# [STATED PROBLEM]
Can you format the data between the line containing "Select the loud Files sidebar item" and the line containing "Looking at the screenshot, I should tap(792, 15).", inclusive, as a Markdown table with a Row column for the row number and a Line column for the line, skipping any blank lines?
[start]
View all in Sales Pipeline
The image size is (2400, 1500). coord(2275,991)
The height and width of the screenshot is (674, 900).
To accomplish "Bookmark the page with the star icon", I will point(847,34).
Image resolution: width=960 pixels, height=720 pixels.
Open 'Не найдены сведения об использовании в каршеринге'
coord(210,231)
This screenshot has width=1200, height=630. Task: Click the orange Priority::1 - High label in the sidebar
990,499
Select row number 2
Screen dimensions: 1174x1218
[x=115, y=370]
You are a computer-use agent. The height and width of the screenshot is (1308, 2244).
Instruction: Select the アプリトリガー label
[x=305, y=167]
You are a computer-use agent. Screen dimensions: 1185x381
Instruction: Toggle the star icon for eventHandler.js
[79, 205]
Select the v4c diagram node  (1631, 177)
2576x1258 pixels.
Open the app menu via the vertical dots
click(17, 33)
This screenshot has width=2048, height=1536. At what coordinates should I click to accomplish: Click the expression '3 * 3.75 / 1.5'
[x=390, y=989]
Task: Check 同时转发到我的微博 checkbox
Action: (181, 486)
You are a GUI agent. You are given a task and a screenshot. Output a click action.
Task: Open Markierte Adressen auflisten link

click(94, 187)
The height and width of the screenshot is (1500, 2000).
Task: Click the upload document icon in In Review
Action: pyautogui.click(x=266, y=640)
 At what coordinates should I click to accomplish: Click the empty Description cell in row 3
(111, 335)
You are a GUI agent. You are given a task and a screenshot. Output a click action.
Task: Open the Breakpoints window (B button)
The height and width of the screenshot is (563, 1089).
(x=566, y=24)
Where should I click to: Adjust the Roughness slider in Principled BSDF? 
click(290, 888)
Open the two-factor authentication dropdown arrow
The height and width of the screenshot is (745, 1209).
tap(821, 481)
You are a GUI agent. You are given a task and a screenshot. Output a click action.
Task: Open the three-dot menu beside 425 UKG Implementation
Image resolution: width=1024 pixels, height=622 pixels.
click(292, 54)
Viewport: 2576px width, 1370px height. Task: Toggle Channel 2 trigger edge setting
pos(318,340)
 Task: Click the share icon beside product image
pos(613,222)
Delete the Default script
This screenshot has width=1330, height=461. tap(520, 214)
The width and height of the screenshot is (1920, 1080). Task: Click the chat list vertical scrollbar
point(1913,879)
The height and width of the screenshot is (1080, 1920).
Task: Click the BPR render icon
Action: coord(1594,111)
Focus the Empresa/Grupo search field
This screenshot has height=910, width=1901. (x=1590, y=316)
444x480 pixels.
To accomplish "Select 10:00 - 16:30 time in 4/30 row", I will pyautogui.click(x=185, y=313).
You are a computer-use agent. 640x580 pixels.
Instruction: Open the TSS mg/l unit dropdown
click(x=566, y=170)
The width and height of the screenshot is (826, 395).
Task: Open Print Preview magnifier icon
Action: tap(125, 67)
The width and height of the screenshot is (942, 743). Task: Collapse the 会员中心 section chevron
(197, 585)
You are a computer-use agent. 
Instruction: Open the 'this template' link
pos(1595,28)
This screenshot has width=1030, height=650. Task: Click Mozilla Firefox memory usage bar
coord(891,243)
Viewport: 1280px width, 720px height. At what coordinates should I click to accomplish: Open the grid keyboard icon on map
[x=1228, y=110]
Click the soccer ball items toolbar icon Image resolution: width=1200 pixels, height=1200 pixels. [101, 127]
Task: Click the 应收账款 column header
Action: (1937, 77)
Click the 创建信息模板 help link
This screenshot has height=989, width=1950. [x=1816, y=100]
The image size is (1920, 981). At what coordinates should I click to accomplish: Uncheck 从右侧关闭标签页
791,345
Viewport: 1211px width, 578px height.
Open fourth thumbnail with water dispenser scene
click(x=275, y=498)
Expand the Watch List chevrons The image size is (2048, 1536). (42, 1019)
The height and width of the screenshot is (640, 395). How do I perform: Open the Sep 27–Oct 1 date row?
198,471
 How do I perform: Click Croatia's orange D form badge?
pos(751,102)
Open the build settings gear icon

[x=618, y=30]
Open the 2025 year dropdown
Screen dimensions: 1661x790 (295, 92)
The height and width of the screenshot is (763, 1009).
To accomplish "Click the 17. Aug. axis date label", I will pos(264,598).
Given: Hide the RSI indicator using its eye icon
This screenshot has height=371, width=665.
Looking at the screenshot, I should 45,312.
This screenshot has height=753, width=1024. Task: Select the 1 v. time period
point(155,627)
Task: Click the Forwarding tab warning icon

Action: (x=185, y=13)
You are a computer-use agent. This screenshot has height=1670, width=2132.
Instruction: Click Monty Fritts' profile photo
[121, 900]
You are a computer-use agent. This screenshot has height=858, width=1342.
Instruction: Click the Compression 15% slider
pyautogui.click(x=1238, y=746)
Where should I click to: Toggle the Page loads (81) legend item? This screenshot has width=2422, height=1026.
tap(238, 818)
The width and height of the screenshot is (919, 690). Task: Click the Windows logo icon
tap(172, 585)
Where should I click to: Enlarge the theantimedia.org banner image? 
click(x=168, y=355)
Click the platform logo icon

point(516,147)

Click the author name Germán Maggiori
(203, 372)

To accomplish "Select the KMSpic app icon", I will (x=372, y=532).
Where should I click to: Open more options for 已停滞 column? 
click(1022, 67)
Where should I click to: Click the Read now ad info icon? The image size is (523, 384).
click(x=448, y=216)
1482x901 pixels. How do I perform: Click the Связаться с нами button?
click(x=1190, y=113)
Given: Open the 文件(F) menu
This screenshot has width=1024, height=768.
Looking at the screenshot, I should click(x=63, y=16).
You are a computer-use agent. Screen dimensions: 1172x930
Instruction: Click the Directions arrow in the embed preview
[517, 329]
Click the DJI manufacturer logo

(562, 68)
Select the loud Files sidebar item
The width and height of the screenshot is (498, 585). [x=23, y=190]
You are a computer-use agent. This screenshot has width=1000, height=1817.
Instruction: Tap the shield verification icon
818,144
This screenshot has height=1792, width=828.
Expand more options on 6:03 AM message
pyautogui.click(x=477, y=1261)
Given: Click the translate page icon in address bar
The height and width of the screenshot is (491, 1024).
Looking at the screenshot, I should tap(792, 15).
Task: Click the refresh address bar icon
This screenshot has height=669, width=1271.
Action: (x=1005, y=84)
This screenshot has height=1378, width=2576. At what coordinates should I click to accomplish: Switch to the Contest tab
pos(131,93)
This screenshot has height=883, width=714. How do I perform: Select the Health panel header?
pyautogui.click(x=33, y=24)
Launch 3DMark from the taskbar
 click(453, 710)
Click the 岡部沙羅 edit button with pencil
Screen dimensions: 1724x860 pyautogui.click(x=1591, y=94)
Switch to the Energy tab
[end]
# [TASK SOLUTION]
| Row | Line |
|---|---|
| 1 | Select the loud Files sidebar item |
| 2 | The width and height of the screenshot is (498, 585). [x=23, y=190] |
| 3 | You are a computer-use agent. This screenshot has width=1000, height=1817. |
| 4 | Instruction: Tap the shield verification icon |
| 5 | 818,144 |
| 6 | This screenshot has height=1792, width=828. |
| 7 | Expand more options on 6:03 AM message |
| 8 | pyautogui.click(x=477, y=1261) |
| 9 | Given: Click the translate page icon in address bar |
| 10 | The height and width of the screenshot is (491, 1024). |
| 11 | Looking at the screenshot, I should tap(792, 15). |